The other Quad members are all PIF dialogue partners. None, however, has brought up the issue during any of the dialogue sessions. Japan, however, took the opportunity of its 2018 PALM summit, last May, to inform PIC Leaders. Note that this was only for information, not for consultation.
Solomon Islands academic Dr. Tarcisius Kabutaulaka, lamented, firstly, “the portrayal of PICs as having no agency in the relations that they forge.” Secondly, “the treatment of PICs as pawns in the power play-off between the larger countries.”
Under its Blue Pacific narrative, PIF is not twiddling its thumbs and letting opportunities pass by. Indo-Pacific has raised a level of urgency in the region and PIF’s Blue Pacific narrative is responding by creating its own coping mechanisms.
Dame Meg Taylor spoke recently at ANU of how the Pacific can maintain and strengthen its own strategic autonomy in the context of Indo-Pacific. This requires that the Pacific’s own “priorities are neither undermined through the breaking of our Pacific solidarity, nor appropriated by the narratives of others not of our region.”
Last February, when Dame Meg spoke at the University of the South Pacific in Port Vila she advanced “The China Alternative: Changing Regional Order in the Pacific Islands.” Essentially, she advocated the framing of such an alternative in the context of the Blue Pacific in order to secure future viability, prosperity and wellbeing. Further, she stressed PIF’s stance on being ‘Friends to All’.
The scenarios invoked by Dame Meg above provide the environment in which both NZ’s Pacific Reset and Australia’s Step Up are aligning to the Blue Pacific narrative.
In the first scenario, note that the muchtouted Pacific solidarity is beginning to break at the seams through Australia’s continued reluctance to consult on Indo-Pacific. Dr. Tess Newton Cain, having analysed the inner working of Australia’s Step Up, has already posed the prospect of it heading for a ‘stumble’. A second stumble is beckoning if Australia continues its faux pas.

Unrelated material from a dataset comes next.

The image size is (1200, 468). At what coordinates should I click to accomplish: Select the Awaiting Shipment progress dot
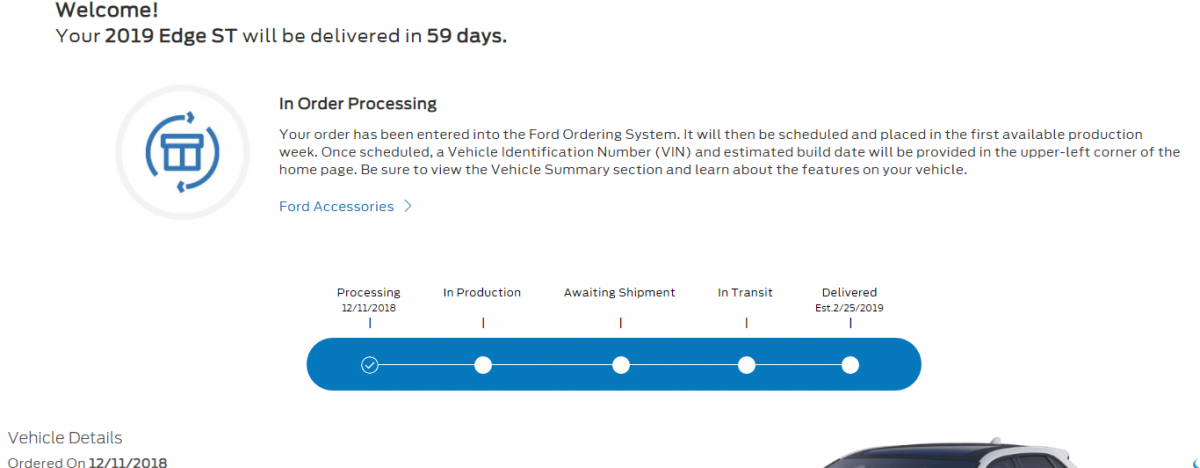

The second scenario above requires a ‘pro-China’ stance. If this nomenclature proves too polemical, then consider it as ‘pro-Blue Pacific’, in the name of PIF’s strategic autonomy approach.
Of the two regional neighbours, NZ is showing the way forward here. NZ has already signed onto China’s Belt and Road Initiative, one of the nine PIF members who have signed. As it turns out, NZ meets much of the requirements of its Pacific Reset’s five principles by signing.
Pacific Reset has firmly stepped up to the challenge.
- The author is a former Fijian ambassador and Foreign Minister and runs his own consultancy company in Suva, Fiji.